◆ **Work task**:
What lines of the data hold the string "computer"? Copy them all.
------------
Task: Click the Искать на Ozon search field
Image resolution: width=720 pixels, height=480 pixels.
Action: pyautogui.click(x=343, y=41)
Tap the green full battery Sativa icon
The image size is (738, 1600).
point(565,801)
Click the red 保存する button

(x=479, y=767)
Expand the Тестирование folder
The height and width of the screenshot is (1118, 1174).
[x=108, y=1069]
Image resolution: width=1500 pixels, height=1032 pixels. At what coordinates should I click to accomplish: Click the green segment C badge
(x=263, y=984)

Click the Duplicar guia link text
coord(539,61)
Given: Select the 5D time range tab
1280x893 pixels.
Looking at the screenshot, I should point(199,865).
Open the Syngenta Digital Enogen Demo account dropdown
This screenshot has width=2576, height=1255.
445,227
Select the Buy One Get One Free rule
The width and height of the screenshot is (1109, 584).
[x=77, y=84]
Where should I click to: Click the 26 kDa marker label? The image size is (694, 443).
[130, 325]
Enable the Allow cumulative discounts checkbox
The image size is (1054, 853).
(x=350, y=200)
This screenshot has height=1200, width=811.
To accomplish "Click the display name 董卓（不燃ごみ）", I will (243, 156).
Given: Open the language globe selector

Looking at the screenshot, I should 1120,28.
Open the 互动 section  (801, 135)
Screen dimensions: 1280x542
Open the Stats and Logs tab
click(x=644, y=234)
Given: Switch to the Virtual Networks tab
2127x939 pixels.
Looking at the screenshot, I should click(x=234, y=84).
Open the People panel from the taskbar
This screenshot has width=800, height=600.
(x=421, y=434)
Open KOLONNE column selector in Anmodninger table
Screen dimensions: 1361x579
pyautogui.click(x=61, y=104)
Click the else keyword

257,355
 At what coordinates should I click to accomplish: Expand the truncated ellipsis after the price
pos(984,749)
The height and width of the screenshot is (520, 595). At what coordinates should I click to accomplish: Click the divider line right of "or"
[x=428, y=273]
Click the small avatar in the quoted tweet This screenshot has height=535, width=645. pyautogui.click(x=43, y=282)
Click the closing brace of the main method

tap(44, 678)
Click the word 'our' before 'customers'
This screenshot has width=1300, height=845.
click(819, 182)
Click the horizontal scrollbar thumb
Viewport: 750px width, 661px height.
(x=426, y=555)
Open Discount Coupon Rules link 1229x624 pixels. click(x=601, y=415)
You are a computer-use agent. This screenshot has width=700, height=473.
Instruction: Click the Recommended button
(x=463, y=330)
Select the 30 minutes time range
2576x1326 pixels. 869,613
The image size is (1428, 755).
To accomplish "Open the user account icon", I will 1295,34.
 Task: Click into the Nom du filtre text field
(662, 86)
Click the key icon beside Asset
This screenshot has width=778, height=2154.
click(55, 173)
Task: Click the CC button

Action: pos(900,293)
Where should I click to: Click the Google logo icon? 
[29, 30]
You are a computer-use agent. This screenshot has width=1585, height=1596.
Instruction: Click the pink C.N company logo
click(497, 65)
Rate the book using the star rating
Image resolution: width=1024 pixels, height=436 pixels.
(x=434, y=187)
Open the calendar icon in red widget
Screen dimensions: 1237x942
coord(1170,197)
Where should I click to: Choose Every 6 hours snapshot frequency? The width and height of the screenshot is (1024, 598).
------------
◆ **Response**:
You are a computer-use agent. This screenshot has width=700, height=473.
You are a computer-use agent. This screenshot has width=1585, height=1596.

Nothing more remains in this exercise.